(Records drawn from a dataset)
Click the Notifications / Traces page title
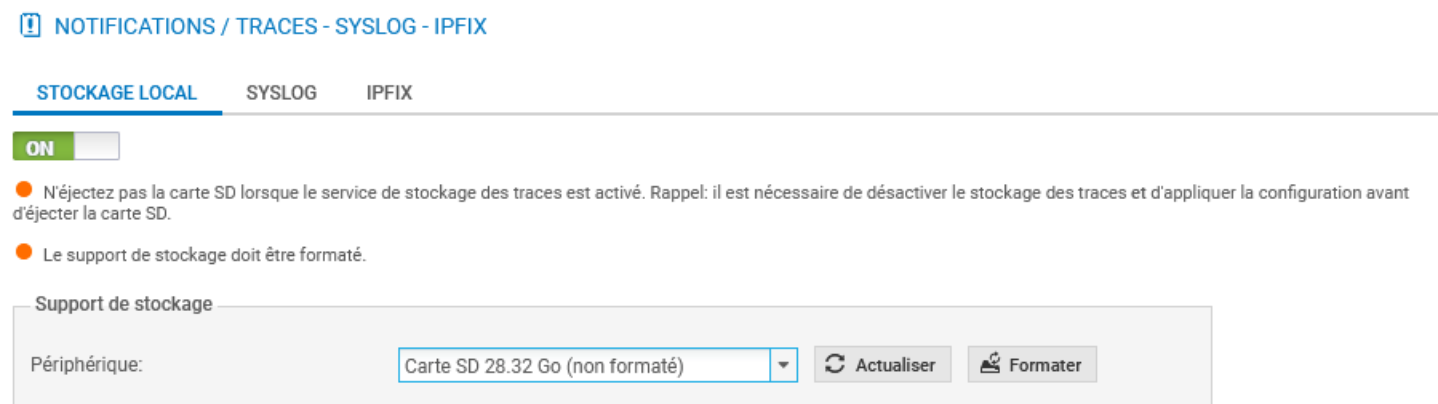This screenshot has width=1438, height=404. click(x=270, y=27)
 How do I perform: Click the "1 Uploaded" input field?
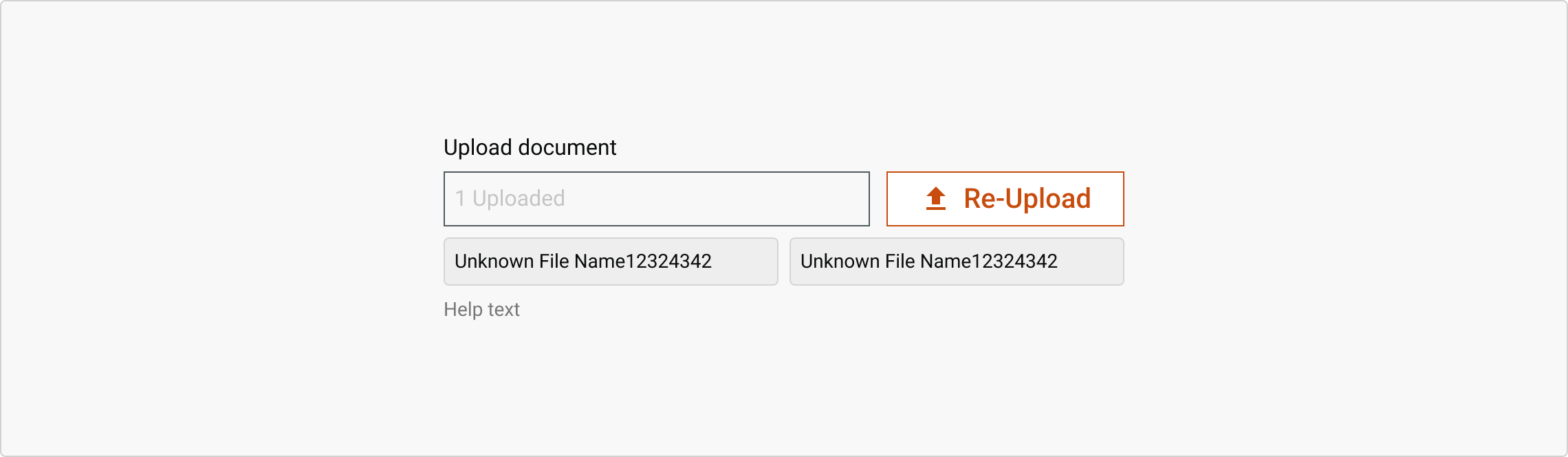tap(656, 199)
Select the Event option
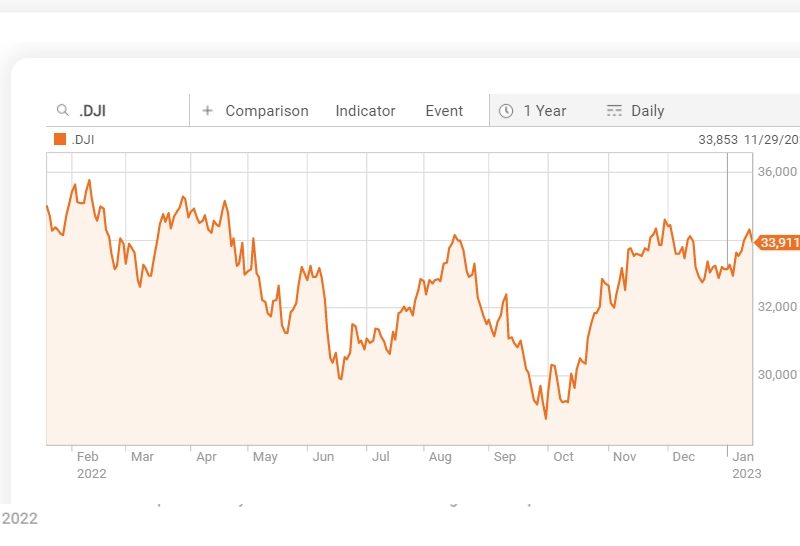Image resolution: width=800 pixels, height=546 pixels. click(444, 111)
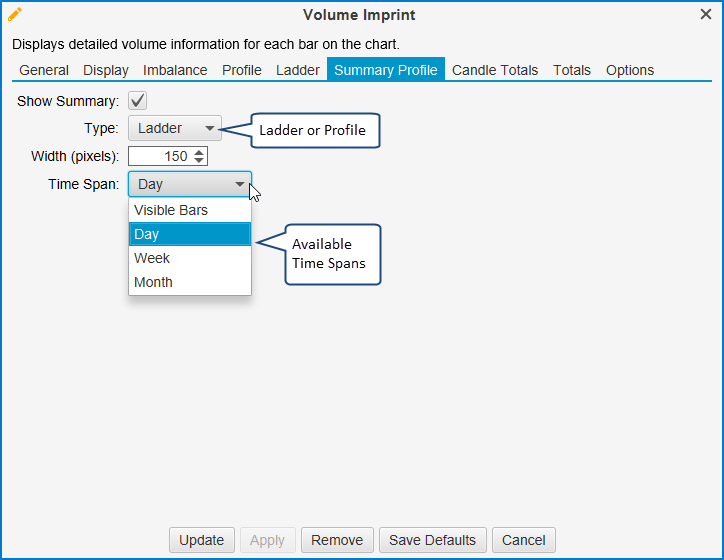
Task: Go to the Imbalance tab
Action: coord(175,70)
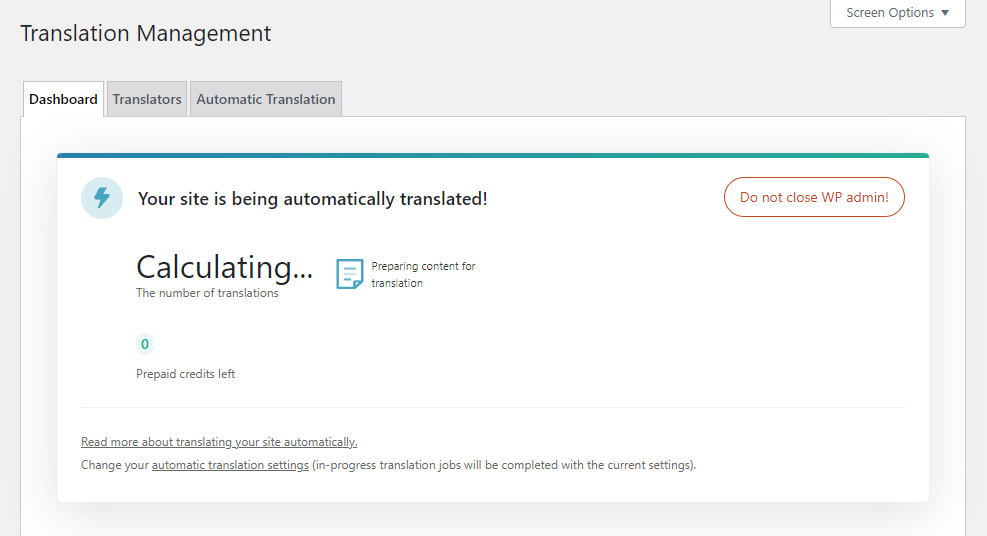Click the Prepaid credits left label
This screenshot has width=987, height=536.
[185, 374]
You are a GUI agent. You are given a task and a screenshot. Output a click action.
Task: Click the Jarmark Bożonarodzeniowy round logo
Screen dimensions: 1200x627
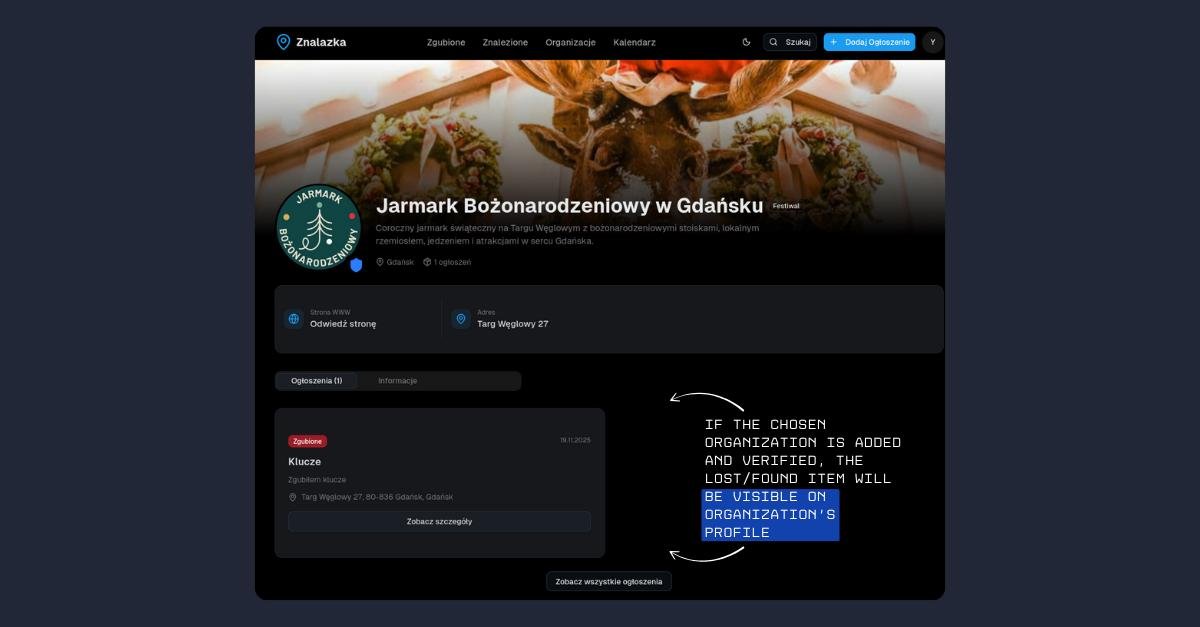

_DESCRIPTION OF THE TASK_
Full copy, no pictures: write out each line of the data exactly as it stands.

_ANSWER TO THIS TASK_
Click the Notifications / Traces page title
This screenshot has width=1438, height=404. click(x=270, y=27)
 How do I perform: Click the "1 Uploaded" input field?
tap(656, 199)
Select the Event option
Image resolution: width=800 pixels, height=546 pixels. click(444, 111)
Task: Go to the Imbalance tab
Action: coord(175,70)
Click the Prepaid credits left label
This screenshot has width=987, height=536.
[185, 374]
You are a GUI agent. You are given a task and a screenshot. Output a click action.
Task: Click the Jarmark Bożonarodzeniowy round logo
Screen dimensions: 1200x627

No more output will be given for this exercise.